The Hawks did reach the Western Division finals in 1969 and 1970, their first two years in Atlanta, losing both times to the Lakers. Back then, there were two divisions, eight teams made the playoffs, and there were only three rounds, including the NBA Finals.
“We broke through whatever wall or ‘curse,’ whatever everyone was talking about: ‘Can’t get past the second round,'” Korver said. “We’ll just keep on trying to get better.”
With Mike Budenholzer earning NBA coach of the year honors, the Hawks finished a franchise-best 60-22, put together a 19-game winning streak and collected their first division title in 21 years.
During the regular season, the Hawks went 3-1 against everyone’s preseason favorite, the Cavaliers, losing the first matchup before taking three in a row.
“We know what we want to do against them,” said Paul Millsap, who scored 20 points Friday. “It’s about us getting out there and showing it. We’ve got home-court advantage. Just try to take advantage of that.”
In the most recent game between the teams, Atlanta won 106-97 on March 6, limiting James to 18 points and forcing him into nine turnovers.
“Obviously it all starts with LeBron,” Korver said. “A lot of the comments people were making … is that he just makes everyone better, makes everyone believe in themselves.”

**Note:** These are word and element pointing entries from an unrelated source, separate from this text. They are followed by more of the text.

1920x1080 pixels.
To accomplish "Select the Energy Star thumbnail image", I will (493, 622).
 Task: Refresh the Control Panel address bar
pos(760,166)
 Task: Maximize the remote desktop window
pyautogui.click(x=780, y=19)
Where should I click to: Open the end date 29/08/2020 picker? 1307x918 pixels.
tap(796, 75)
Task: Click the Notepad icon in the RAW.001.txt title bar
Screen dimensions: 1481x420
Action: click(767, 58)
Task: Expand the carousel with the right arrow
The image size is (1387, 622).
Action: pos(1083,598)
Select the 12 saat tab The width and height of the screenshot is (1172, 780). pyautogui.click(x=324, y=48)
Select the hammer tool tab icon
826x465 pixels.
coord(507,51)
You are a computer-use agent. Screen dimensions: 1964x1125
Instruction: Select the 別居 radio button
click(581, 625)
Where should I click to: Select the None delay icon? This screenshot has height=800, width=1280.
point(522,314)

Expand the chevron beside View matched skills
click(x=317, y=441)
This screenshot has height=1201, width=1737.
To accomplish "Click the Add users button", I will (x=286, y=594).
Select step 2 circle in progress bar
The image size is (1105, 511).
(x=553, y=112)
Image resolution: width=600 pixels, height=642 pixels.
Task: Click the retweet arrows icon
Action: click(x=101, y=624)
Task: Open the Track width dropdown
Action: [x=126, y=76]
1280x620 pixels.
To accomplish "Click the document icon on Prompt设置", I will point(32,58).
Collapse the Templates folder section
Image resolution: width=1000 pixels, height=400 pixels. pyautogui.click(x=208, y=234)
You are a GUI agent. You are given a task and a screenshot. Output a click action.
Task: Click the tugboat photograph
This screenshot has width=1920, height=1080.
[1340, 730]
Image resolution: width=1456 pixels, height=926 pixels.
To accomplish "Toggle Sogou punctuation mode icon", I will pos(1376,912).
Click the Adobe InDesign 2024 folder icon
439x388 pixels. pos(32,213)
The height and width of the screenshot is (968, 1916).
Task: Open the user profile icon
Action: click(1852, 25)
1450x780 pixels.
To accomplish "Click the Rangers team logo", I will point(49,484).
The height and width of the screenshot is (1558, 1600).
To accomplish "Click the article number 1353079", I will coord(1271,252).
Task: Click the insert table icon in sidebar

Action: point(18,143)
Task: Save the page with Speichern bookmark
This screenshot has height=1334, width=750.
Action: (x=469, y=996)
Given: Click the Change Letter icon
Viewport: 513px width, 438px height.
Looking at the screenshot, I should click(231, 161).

The Cavaliers also have point guard Kyrie Irving, but they’re without injured forward Kevin Love.
The Hawks, meanwhile, are a versatile, deep team.
“That’s what we’re about. We’re about playing our style of basketball, whether it’s preseason, regular season, postseason. We’re going to continue to play our style,” Millsap said. “We know who we are. We’re not going to let everybody else tell us what we’re not.”
They had six players who averaged at least 10 points during the regular season — and those same half-dozen players have been in double figures in the postseason, too.
“If we just keep playing team basketball and don’t depend on one guy every night to lead us, we’ll be OK,” said DeMarre Carroll, who led Atlanta with 25 points in Game 6 against Washington, including a pair of layups off passes from Teague in the final minute. “My uncle always told me this saying: If we worry about what we have to do, they ain’t going to be able to do what they want to do. So we’re really going to try to focus on what we have to do and play Hawks basketball.”
Make sense. After all, what they’re doing is working so far.